By adding annular fins to the outer wall of the heat pipe condensation section in the first heat pipe group and the second heat pipe group, the heat transfer of the gaseous working medium outside the heat pipe can be enhanced, the heat transfer heat resistance is effectively reduced, and the efficient operation of the entire system is ensured.

Through the NG temperature-regulating heat exchange coil, the NG from the outlet of the liquefier LNG channel NG can be exchanged with the seawater in the seawater heat exchange passage, so that the NG can further heat up to a set temperature to facilitate subsequent use. .

The LNG inlet, the low-pressure gaseous intermediate medium inlet, and the seawater outlet are all located on the same side of the monolithic intermediate medium vaporizer, and the NG outlet, the high-pressure gaseous intermediate medium outlet, and the seawater inlet are located on the other side of the integral intermediate medium vaporizer, thereby realizing The downstream flow of LNG and intermediate medium in the heat exchange channel, and the seawater and the intermediate medium flow in a countercurrent flow, thereby ensuring that the three media can sufficiently heat exchange and achieve a predetermined target.

DRAWINGS

The present invention will be further described in detail below in conjunction with the drawings and specific embodiments.

1 is a schematic view of a monolithic intermediate medium vaporizer with LNG cold energy utilization function in the present invention.

2 is a schematic structural view of a monolithic intermediate medium vaporizer with LNG cold energy utilization function according to the present invention.

3 is a schematic view of a first separator in a monolithic intermediate medium vaporizer with LNG cold energy utilization function according to the present invention.

4 is a schematic view of a second separator in a monolithic intermediate medium vaporizer with LNG cold energy utilization function of the present invention.

Figure 5 is a schematic diagram of a cold energy power generation system based on a monolithic intermediate medium vaporizer with LNG cold energy utilization function in the present invention.

detailed description

The following examples are intended to provide a fuller understanding of the invention, and are not intended to limit the invention.

Example

The integrated intermediate medium vaporizer 1 with LNG cold energy utilization function of the present embodiment, as shown in FIGS. 1 and 2, includes a casing 2 which is designed as a semi-cylindrical rectangular shape for the inlet and outlet end faces of the working fluid on both sides.
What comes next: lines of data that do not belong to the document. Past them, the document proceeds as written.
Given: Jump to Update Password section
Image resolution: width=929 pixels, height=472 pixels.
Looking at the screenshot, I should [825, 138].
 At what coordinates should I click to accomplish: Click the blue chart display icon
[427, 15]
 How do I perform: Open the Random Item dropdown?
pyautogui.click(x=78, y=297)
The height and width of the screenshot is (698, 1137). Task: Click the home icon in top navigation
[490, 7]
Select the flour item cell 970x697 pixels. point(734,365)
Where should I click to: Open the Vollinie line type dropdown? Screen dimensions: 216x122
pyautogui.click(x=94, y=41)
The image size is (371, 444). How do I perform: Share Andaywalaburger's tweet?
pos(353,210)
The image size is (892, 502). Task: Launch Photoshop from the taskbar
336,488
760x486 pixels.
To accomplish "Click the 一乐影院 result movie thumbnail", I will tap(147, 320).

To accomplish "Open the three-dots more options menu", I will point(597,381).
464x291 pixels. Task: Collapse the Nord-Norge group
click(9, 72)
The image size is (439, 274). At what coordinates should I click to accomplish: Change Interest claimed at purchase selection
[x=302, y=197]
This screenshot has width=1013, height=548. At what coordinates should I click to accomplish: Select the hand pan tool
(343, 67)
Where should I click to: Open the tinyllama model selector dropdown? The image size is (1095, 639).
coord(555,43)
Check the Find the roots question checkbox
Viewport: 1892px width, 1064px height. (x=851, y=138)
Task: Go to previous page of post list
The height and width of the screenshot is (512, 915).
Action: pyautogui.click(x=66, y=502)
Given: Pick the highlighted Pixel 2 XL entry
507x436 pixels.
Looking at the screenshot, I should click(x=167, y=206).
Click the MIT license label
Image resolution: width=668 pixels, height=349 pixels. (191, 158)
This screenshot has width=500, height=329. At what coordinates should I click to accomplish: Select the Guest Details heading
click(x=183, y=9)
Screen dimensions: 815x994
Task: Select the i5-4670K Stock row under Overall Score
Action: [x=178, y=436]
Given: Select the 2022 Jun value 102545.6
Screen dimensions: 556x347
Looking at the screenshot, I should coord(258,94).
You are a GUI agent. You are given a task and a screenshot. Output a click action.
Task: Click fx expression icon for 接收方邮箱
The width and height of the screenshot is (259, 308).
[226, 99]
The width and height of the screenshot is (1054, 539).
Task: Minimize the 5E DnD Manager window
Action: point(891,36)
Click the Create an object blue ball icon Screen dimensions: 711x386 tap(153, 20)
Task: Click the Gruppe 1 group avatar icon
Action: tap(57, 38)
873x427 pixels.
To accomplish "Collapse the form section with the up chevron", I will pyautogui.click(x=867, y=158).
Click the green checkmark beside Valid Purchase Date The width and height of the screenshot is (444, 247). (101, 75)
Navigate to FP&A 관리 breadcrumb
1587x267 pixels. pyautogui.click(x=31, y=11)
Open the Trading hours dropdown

The assembly has a heat exchange cavity in the casing 2, and the heat exchange cavity is divided into a heat exchange zone at the front of the vaporizer and a heat exchange zone at the rear of the vaporizer, a heat exchange zone at the front of the vaporizer and a heat exchange zone at the rear of the vaporizer. The ratio is between 1:1 and 1:1.5, and the housing 2 is further provided with a LNG heat exchange passage 22, an intermediate medium heat exchange passage 23, and a seawater heat exchange passage 24 that divide the heat exchange cavity into a sequence. a partition plate 20 and a second partition plate 19, and the first partition plate 20, the second partition plate 19 and the casing 2 are fixed by welding, between the first partition plate 20 and the second partition plate 19 Also connected is a middle partition 17 which divides the intermediate medium heat exchange passage 23 into two sections, and the middle partition 17 is fixedly connected to the first partition 20 and the second partition 19 by welding, and the middle partition 17 is located The junction between the front heat exchange zone of the vaporizer and the heat exchange zone at the rear of the vaporizer.

On both sides of the casing of the integrated intermediate medium vaporizer 1, there are an LNG inlet 12, an NG outlet 4 communicating with the LNG heat exchange passage 22, a low-pressure gaseous intermediate medium inlet 11 communicating with the intermediate medium heat exchange passage 23, and a high-pressure gas state. The intermediate medium outlet 5, the seawater inlet 6 and the seawater outlet 10 communicating with the seawater heat exchange passage 24, and the low-pressure liquid medium communicating with the intermediate medium heat exchange passage 23 at the central portion of the casing 2 of the integrated intermediate medium vaporizer 1 The intermediate medium outlet 18, the high pressure liquid intermediate medium inlet 16, and the low pressure liquid intermediate medium outlet 18 and the high pressure liquid intermediate medium inlet 16 are respectively located on both sides of the intermediate partition 17.

The LNG inlet 12, the low-pressure gaseous intermediate medium inlet 11 and the seawater outlet 10 are all located on the same side of the casing 2 of the monolithic intermediate medium vaporizer 1, and the NG outlet 4, the high-pressure gaseous intermediate medium outlet 5, and the seawater inlet 6 are located in the integral intermediate medium vaporizer. The other side of the casing 2 of the first embodiment adopts such a design to realize the downstream flow of the LNG and the intermediate medium in the heat exchange passage, and the seawater and the intermediate medium flow in a countercurrent flow, thereby ensuring that the three mediums can sufficiently exchange heat and Achieve the intended goal.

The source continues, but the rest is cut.